BMO has announced some interesting new changes to some of the ETFs—and one of them may lead to the first genuine price war in the Canadian marketplace.
The company recently announced that the BMO Dow Jones Canada Titans 60 Index ETF (ZCN) will soon be pegged to the S&P/TSX Capped Composite Index, the most widely tracked Canadian equity benchmark. That will increase the number of holdings in the fund from 60 to almost 250, since the broader index includes mid-cap and small stocks as well as large caps. In addition, the BMO US Equity Index ETF (ZUE) will begin tracking the S&P 500. It will grow its holdings from 282 to 500 stocks, though it remains confined to large caps.
BMO says the changes were prompted by requests from advisors who wanted funds that tracked the better-known indexes from S&P. The Dow Jones benchmarks the funds currently use were created specifically for the BMO funds when they were launched in 2009.
Head-to-head with the giants
This is an interesting development in the Canadian ETF market. As most Couch Potatoes will recognize, the revamped ZCN and ZUE will track the same indexes as the iShares S&P/TSX Capped Composite (XIC) and the iShares S&P 500 (XSP), two of the oldest ETFs in the country. With a management fee of just 0.15%, ZCN will be doing so for 10 basis points less. What’s more, the BMO fund is quickly gaining in size: it has already passed $900 million in assets, compared with $1.2 billion for XIC.

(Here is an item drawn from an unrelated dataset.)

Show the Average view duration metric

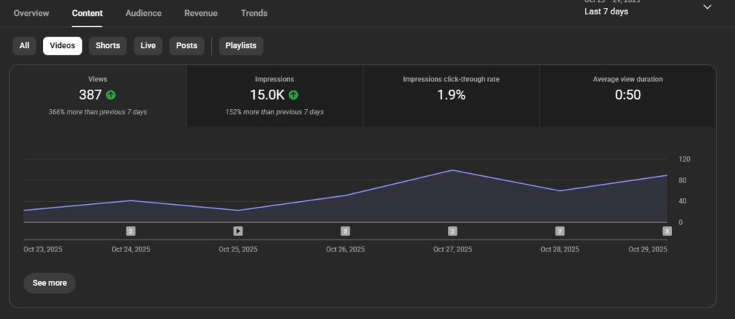(x=627, y=96)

All other things being equal, investors prefer index funds with a large asset base, since these tend to be more efficient. ZCN’s former index tracked 60 large-cap companies, which made it a virtual clone of the iShares S&P/TSX 60 (XIU), the largest and most frequently traded ETF in Canada, and also one of the cheapest. That made it awfully tough for ZCN to grab any significant market share. But now that it’s going head-to-head with XIC, the BMO fund can claim a competitive advantage: the two funds track the same index, with a similar asset base, and ZCN offers a significantly lower fee. This could be the first time a competitor takes a real run at one of iShares’ largest ETFs—something even Vanguard hasn’t been able to do yet.
The changes to the BMO US Equity Index ETF (ZUE) are less likely to make a splash. The iShares incumbent, with over $1.5 billion in assets, is seven times the size, and ZUE is a mere two basis points cheaper. That offers no incentive for investors in XSP to switch funds. And, really, the last thing Canadian investors need is another S&P 500 index fund that’s hedged to the Canadian dollar. When will someone step up and launch a broad-based US equity fund without currency hedging?
The proposed changes will be voted on during a meeting on September 13, and if they’re approved the names of the funds will be changed accordingly—to the BMO S&P/TSX Capped Composite Index ETF and the BMO S&P 500 Hedged to CAD Index ETF—though the ticker symbols will remain the same.